**DIRECTIONS:**
State how many lines in the data below contain the string "width", treating uppercase and lowercase as different. Reply with that number only.

**SUPPLIED RECORDS:**

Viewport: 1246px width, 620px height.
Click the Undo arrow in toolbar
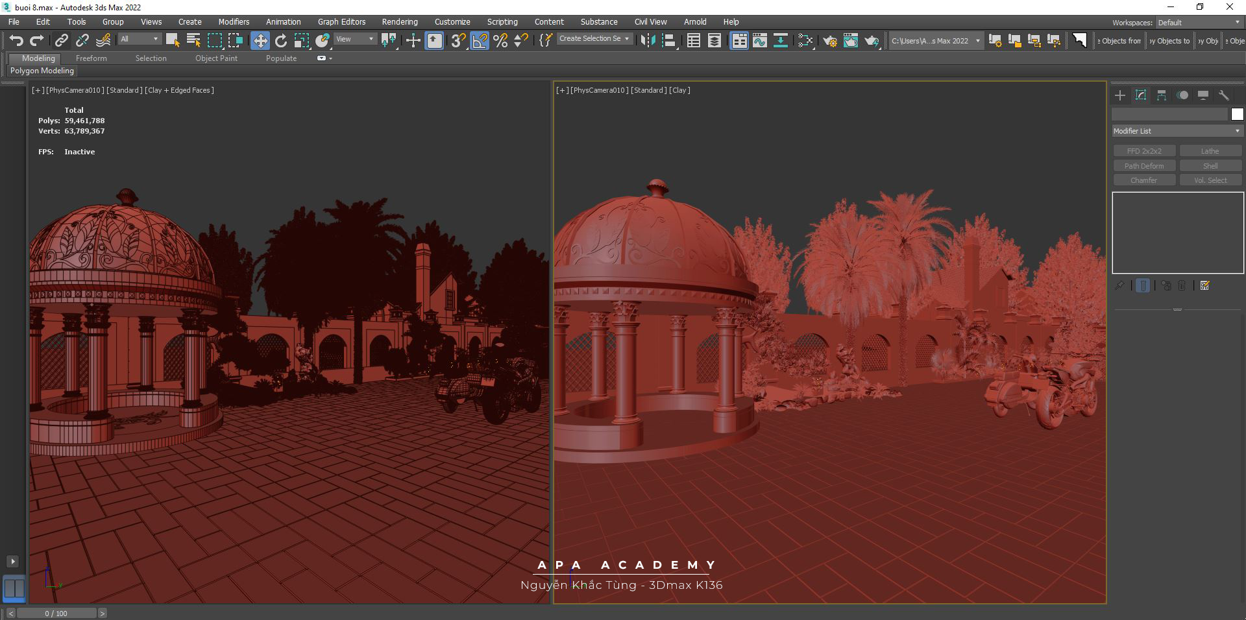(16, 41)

--

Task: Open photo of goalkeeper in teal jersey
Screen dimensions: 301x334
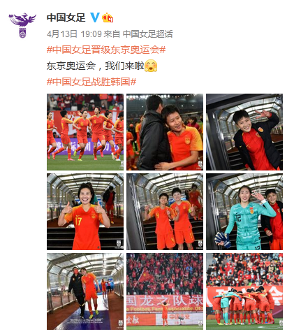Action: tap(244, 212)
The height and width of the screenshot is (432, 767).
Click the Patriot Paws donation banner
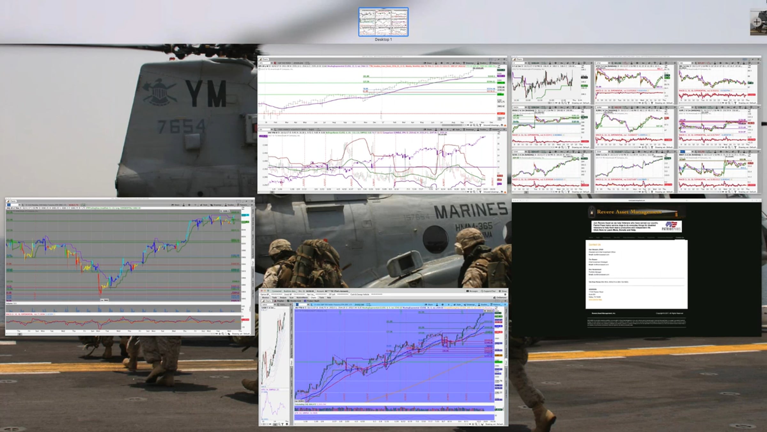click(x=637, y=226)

**COMPLETE OUTPUT:**
2